It’s like those ivory-billed woodpeckers
they thought they found in Arkansas,
sixty years extinct: We went searching,
caught sight of something luminous,
and wanted to believe—
—from “Ghost Love,” Notwithstanding
Brit Washburn is a graduate of the Creative Writing Program at Interlochen Arts Academy in Northern Michigan, where she was born and raised, and of Goddard College in Vermont.
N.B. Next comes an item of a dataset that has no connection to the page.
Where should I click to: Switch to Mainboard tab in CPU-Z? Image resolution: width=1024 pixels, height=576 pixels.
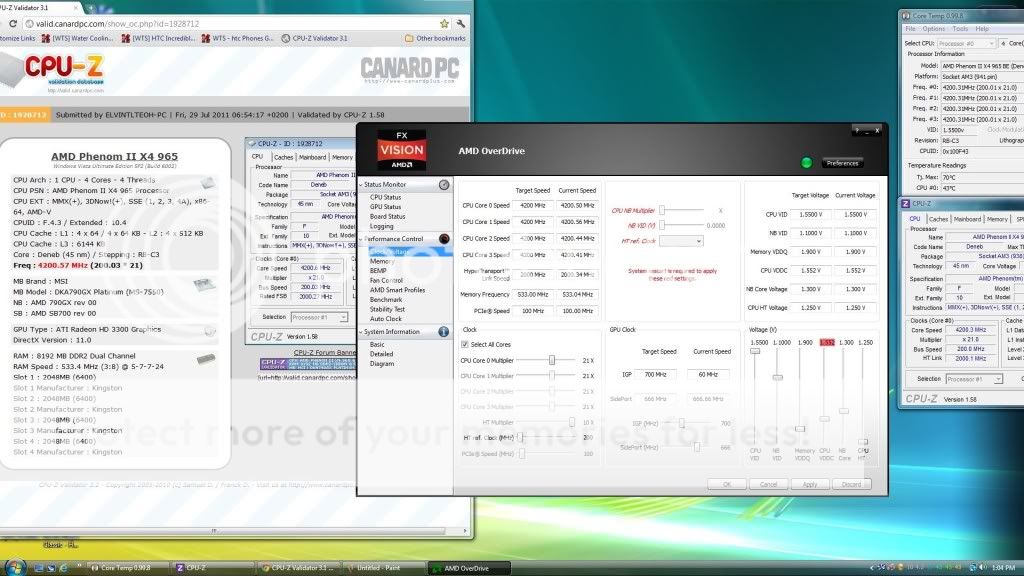click(x=967, y=219)

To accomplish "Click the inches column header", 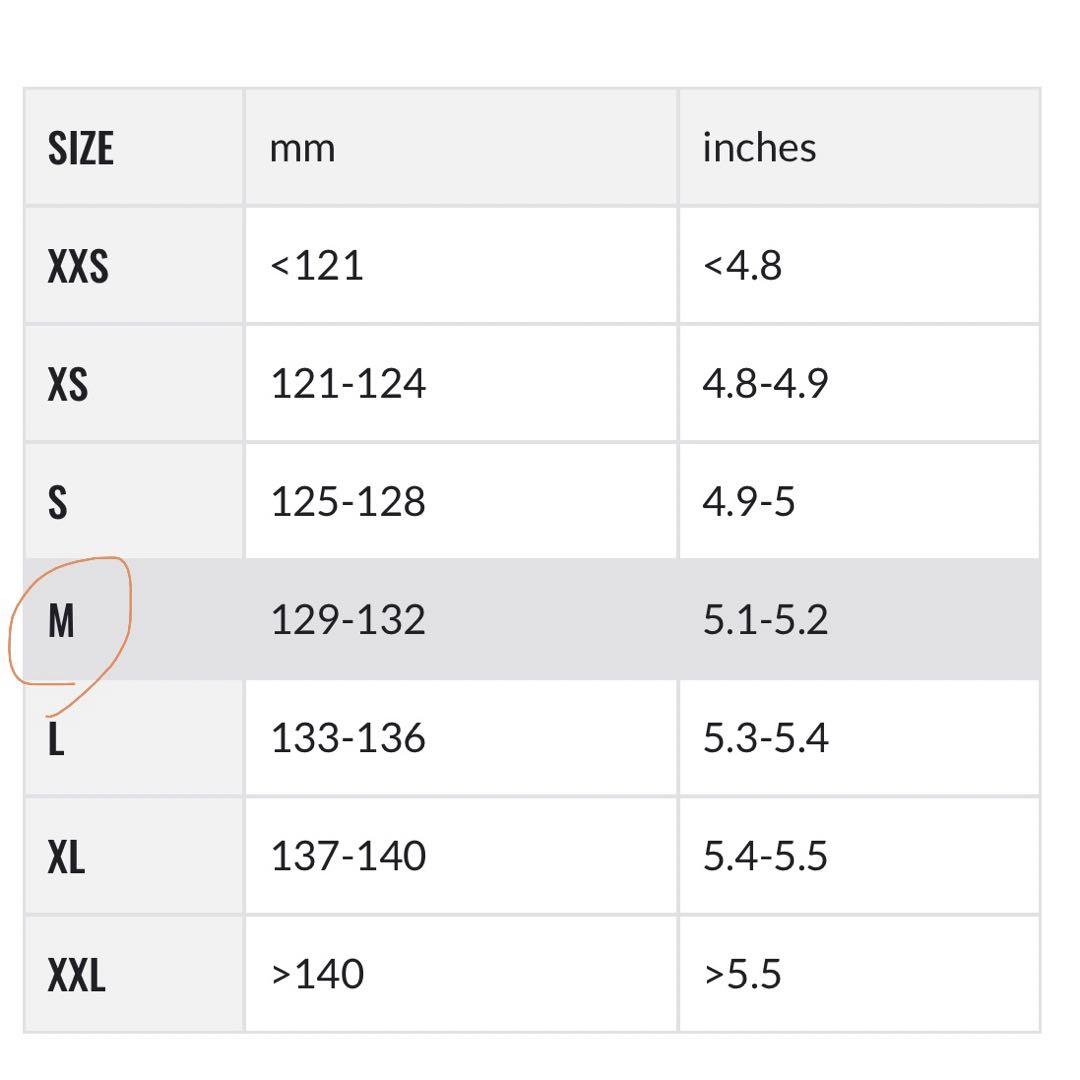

She also studied at Eugene Lang College in New York City, and at the University of Hawaii, and lived in Brazil, France, and Italy, before moving to Charleston, SC, in 2005, and to Asheville, NC, in 2017. The winner of two consecutive Albion Prizes for Poetry, judged by the poets Gary Snyder and Ai respectively, Brit's work has appeared in Art Mag, The Albion Review, Alexandria Quarterly, Controlled Burn, Culture-Keeper, The Dunes Review, Earth's Daughters, Foreword Magazine, Gratefulness.org, Guideword, Heartland Review, Manoa, and A New Song, as well as the anthologies, Mourning Our Mothers: Poems About Loss, A New Guide to Charleston, The Wild and Sacred Feminine, and What Matters, among others. Brit has been awarded an artist's grant by the Vermont Studio Center and for many years served on the board of the Poetry Society of South Carolina and the Low Country Initiative on the Literary Arts (LILA). She co-directed the salon Poets House South and works as a freelance writer, editor, and indexer. The mother of four children ranging in age from eight to twenty-three, Brit is currently a student in the MFA Program at Virginia Tech. She is the author of the poetry collections, Notwithstanding (2019) and What Is Given (forthcoming, 2025), both from Wet Cement Press, and of the essay collection, Homing In: Attempts on a Life of Poetry and Purpose (Alexandria Quarterly Press, 2023).